The ability to sense the changing of the seasons is one that human beings still retain, despite the isolation afforded to us by the prevalence of artificial lighting, concrete roads, and thermostats, and the unrelenting procession of the very human concept of seconds, minutes, and hours each day. No matter how deep within the city you live, even an act as simple as throwing open a window can elicit nostalgia for the season of yesterday and anticipation for the season of tomorrow.  Here, we count the ways we perceive that change is in the air, with a focus on New England’s transition from winter to spring.
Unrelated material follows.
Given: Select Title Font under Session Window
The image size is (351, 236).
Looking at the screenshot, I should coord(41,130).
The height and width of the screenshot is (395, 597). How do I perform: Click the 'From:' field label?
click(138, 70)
A path along a snow-covered park



When the temperatures outdoors are frigid, we seal off the interiors of our buildings and homes and turn up the heat to stay warm and toasty. Without the draft of an open window, the air falls still, stirred only by the rising hot air from a heat vent or radiator, creating barely perceptible currents to rustle the corner of a page or the delicate edge of an indoor leaf. In the absence of kinetic energy, the air seems to store a kind of potential energy—the type that leads to a zap of electric shock when you’ve been dragging your slippers on the carpet and then reach out to touch a metal lamp, for instance. Anyone who has lived in colder climates during the winter months will remember the rough, dry layer that forms on the skin of one’s hands, constantly thirsting for the cooling balm of a lotion or salve. Even the air outdoors feels drier and sharper, prickling the sensitive skin of your nostrils and burning your lungs when you take a deep, deep breath.

Sometimes, the temperature will warm up by five or ten degrees, and instead of snow, there will be rain. When the clouds that trapped in all of that moisture finally roll away, and the sun emerges, the skin on your cheeks is greeted not only by the kiss of the sun’s rays, but also by the damp air that gently brushes past. That little puff, temporary as it may be before the air returns to its frigid, dry state, carries that scent long buried under frozen soil and ice. It is a little reminder that the humidity of summer will return one day.
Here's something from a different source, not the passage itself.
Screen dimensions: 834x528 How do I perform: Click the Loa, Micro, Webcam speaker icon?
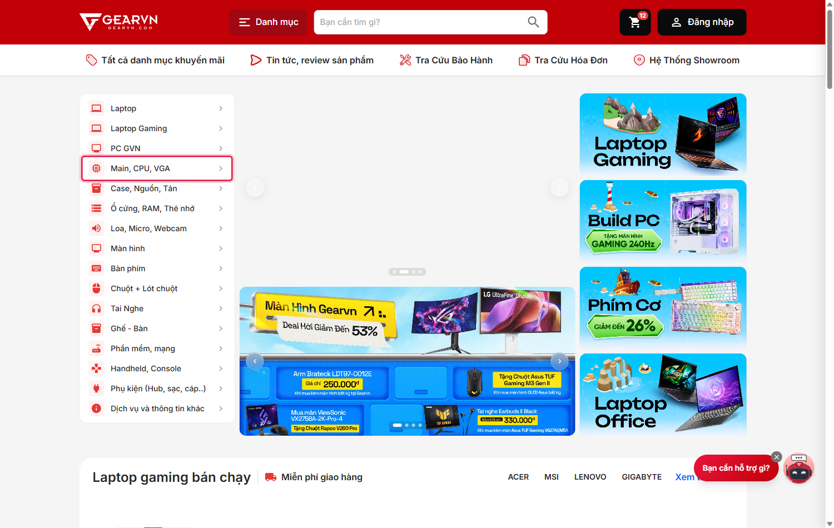coord(96,228)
Sunlight filtering through a row of snowy trees



As the daytime hours subtly lengthen, the sun rises earlier and earlier until the day that dawn begins to seep through your curtains or blinds and pull you out of your slumber before the first ring of your alarm. This dawn is pale, almost colorless, and for a few seconds, it can be hard to determine whether the sky will be blue and clear or gray and overcast. As the weeks pass by, however, the colors will begin to saturate, taking on those rosy tones, gold and pink and orange, until they achieve that flaming brilliance associated with the bronze sunrises and scarlet sunsets of midsummer.

A snow-covered front yard



In the middle of a heavy snowfall, the silence is peculiar. The snowflakes make no sound when they join their companions on the snowdrifts, and other than the crunchy, squeaky exclamations from the snow compressing under your boots, there is a distinct absence of noise. The intermittent scrape of a snowplow, grumbling past under its heavy burden, can be startling, the sound hanging in the air long after the vehicle has passed you by. More often than not, your neighbors and acquaintances are burrowed under the snowy eaves and rooftops of their own homes, and the streets are empty and white, devoid of color and activity.
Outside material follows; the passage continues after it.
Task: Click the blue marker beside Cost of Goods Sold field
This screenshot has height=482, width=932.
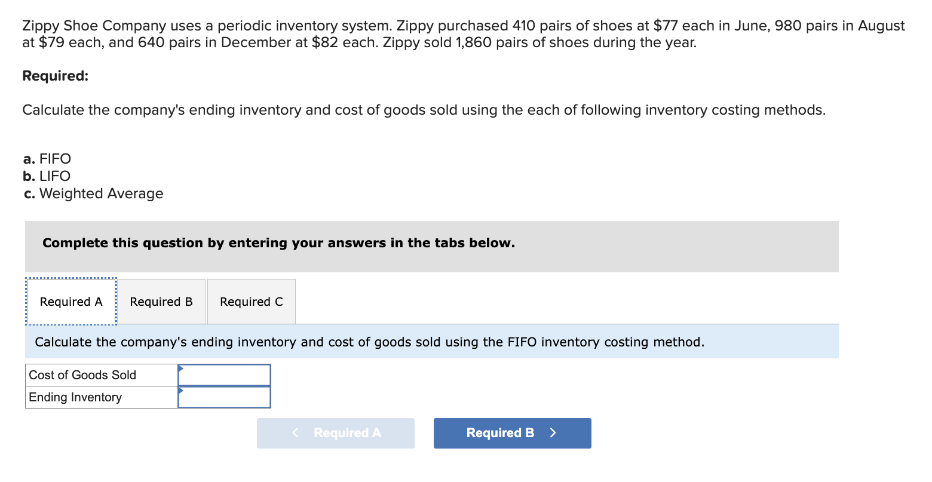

The first birdsong, then, is often a surprise. The solo may be quiet, emanating high from the tree tops over a bedroom window, but it is confident, inquiring, and distinctive, enough to rouse even a deep sleeper. Sometimes, the song is accompanied by the lively drips of melting snow, dancing in a puddle below. This little chorus has more than once been a momentary cause for annoyance, eliciting a growl from a sleepy figure snuggled deep within her blankets. Relentlessly, the sounds call her name, encouraging her to peek out into the daylight and promising more animated mornings to come.